(Beginning of Provided information)

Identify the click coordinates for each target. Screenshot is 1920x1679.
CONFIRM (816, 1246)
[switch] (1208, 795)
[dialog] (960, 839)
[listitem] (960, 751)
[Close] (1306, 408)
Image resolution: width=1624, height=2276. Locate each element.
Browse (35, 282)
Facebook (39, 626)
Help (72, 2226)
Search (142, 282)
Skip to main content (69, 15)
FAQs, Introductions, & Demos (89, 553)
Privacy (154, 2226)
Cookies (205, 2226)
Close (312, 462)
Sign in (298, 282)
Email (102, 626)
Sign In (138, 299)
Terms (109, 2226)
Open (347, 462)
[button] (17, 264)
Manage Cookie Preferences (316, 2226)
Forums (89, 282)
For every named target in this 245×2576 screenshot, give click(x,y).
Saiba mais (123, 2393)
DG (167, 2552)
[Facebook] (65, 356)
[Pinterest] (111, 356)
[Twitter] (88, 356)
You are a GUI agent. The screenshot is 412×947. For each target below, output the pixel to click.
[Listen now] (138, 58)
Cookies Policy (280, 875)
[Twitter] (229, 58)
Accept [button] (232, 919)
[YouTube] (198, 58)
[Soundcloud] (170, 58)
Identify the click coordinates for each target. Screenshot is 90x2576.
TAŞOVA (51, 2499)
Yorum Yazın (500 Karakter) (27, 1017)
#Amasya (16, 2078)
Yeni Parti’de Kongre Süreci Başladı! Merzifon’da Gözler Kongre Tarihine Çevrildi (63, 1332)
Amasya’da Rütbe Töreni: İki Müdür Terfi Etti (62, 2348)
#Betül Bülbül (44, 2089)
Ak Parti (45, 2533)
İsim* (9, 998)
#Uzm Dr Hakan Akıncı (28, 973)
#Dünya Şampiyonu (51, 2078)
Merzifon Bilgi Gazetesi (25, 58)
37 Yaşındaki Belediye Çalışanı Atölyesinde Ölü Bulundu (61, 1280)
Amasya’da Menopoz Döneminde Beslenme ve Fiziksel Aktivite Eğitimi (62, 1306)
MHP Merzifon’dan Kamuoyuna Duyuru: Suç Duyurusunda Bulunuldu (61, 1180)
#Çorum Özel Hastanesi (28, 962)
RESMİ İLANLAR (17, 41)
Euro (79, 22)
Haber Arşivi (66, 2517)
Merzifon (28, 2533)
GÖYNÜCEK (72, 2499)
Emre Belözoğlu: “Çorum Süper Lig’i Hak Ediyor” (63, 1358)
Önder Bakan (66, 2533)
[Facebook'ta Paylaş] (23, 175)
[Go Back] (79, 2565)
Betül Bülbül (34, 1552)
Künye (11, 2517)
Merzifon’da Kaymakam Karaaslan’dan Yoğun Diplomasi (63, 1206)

(End of Provided information)

- _Try it_:
Line count for "Merzifon": determine it from the data and answer with the number by itself.

- _Written response_:
5